The scale of the Everton celebrations at full time underlined the mood inside Elland Road to perfection.
From the surge of blue-shirted players that made their way to Robin Olsen to congratulate the goalkeeper on the role he had played in a fourth successive away victory for Carlo Ancelotti’s side, to the bellows from the travelling directors to accompany the final whistle.
Not only did everyone associated with Everton understand the importance of this win, but they knew they had been in an almighty battle against Leeds, who continue to look like a side growing accustomed to life in the Premier League. However, nights like these are a firm illustration of how the need to be clinical at this level is everything.
Make no mistake about it, there was no shortage of effort from Marcelo Bielsa’s side, who missed their chance to move into the top half. They did enough between the boxes to ensure at least a point, but fell short in attack on numerous occasions and were unpicked defensively at decisive moments. That, against an Everton side like this, is all it takes.
Having fallen behind to goals from Gylfi Sigurdsson and Dominic Calvert-Lewin, Leeds responded well after half-time when Raphinha’s precise strike halved the deficit. But a string of superb saves from Olsen, who did a fine job of deputising for the injured Jordan Pickford, coupled with a slight lack of composure from the hosts, proved crucial.
“After the defeat against Newcastle, we needed this kind of performance,” Ancelotti said. “We had problems to defend after conceding early in the second half, but the reaction and concentration of the team was really good. We’re on a fantastic run away, but we have to be more focused at home too.”

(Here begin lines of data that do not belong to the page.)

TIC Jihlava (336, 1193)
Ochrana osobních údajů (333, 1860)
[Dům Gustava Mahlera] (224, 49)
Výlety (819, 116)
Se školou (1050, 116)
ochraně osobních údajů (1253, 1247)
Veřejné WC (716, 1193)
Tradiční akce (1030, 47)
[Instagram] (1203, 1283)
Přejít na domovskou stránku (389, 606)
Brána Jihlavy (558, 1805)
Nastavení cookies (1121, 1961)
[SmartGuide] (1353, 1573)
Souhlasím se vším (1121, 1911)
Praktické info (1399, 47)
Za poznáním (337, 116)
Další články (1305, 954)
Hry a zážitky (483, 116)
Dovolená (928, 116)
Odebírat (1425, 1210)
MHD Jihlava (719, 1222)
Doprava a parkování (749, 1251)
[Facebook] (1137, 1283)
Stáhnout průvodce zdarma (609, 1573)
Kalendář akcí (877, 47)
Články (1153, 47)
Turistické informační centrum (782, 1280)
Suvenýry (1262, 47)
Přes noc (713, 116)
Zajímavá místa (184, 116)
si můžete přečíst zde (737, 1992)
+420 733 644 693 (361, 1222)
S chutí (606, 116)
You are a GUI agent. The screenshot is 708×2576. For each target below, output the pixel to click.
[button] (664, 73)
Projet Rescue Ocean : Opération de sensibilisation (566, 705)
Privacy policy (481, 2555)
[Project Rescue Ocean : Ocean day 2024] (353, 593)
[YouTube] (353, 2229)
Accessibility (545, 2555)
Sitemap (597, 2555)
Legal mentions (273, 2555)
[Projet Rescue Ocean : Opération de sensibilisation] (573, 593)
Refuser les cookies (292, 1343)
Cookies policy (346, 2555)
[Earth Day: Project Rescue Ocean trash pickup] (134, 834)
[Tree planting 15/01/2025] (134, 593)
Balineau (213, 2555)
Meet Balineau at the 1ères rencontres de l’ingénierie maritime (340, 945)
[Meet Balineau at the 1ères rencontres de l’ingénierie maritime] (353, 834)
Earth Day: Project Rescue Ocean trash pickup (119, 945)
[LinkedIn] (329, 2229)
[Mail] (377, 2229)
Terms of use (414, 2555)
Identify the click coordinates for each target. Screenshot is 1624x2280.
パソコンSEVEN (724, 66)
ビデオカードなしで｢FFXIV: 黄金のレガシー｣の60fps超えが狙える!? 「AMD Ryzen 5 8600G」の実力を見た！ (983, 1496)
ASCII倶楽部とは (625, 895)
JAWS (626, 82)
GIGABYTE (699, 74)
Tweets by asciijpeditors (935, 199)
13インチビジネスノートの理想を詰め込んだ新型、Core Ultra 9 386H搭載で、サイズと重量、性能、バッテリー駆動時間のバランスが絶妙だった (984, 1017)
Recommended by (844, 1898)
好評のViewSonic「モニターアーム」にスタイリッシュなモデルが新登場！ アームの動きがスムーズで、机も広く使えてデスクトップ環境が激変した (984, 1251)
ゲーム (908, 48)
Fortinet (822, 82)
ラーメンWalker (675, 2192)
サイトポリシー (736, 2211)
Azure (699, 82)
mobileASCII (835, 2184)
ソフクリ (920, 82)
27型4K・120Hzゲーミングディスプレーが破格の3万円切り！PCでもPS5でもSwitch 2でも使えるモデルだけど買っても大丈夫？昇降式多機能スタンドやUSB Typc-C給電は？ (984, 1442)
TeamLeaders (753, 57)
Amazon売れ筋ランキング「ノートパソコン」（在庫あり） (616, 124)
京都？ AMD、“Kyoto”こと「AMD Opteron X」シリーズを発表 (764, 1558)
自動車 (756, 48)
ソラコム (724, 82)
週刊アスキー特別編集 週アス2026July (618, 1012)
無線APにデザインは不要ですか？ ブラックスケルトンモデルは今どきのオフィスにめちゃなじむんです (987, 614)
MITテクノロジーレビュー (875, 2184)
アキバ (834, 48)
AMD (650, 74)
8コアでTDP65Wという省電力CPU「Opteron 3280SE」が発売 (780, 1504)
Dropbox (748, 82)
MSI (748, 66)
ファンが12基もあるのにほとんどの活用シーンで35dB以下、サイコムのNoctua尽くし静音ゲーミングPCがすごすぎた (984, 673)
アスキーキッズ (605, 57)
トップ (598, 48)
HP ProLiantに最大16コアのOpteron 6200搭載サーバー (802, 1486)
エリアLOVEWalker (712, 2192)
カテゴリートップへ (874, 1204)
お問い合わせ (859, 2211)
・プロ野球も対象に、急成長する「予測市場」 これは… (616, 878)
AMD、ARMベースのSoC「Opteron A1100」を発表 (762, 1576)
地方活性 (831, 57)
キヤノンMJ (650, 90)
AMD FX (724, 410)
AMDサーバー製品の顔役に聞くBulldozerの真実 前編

Just as Leeds are learning about the fine margins at this level, Everton will take confidence from the fact their latest victory on the road, their hardest-earned yet, came after surviving a second half of almost complete Leeds dominance. Olsen’s performance went some way to ensuring they would emerge victorious, though.
Having already denied Pascal Struijk with a fine stop in the first half, three saves in as many minutes from the Swede proved crucial in terms of preserving Everton’s lead. Food for thought for his manager, perhaps, with the battle to be the No 1 now looking more uncertain than ever. “He made some super saves,” Ancelotti said.
It took Everton nine minutes to go ahead, when a fine cross from Lucas Digne found Sigurdsson unmarked in the penalty area. Leeds responded well, but after failing to open up their opponents you always felt that Everton would punish them. That proved to be the case, when Calvert-Lewin prodded home Ben Godfrey’s headed flick-on.
Raphinha fired home three minutes after the restart to get Leeds back in the game, and the flow of traffic towards Olsen’s goal intensified. That they were unable to force the equaliser Bielsa felt their play deserved was due in part to their own failings in front of goal, epitomised by Tyler Roberts’ wayward effort in the dying moments.
But prior to that, Olsen had denied Leeds time and time again. From the stunning reactionary save to stop Mateusz Klich’s shot, to the smart one to deny Jack Harrison seconds later – as well as another fine close-range save to prevent Raphinha a second – Olsen was magnificent, and undoubtedly decisive.
For Bielsa there was disappointment and regret at missed chances, but not at the attitude of his players “The effort was very big,” Bielsa said. “We did enough to draw the game, we had enough chances, and we could have gone on to win it.”
There will be no shortage of Leeds supporters who agree with that sentiment.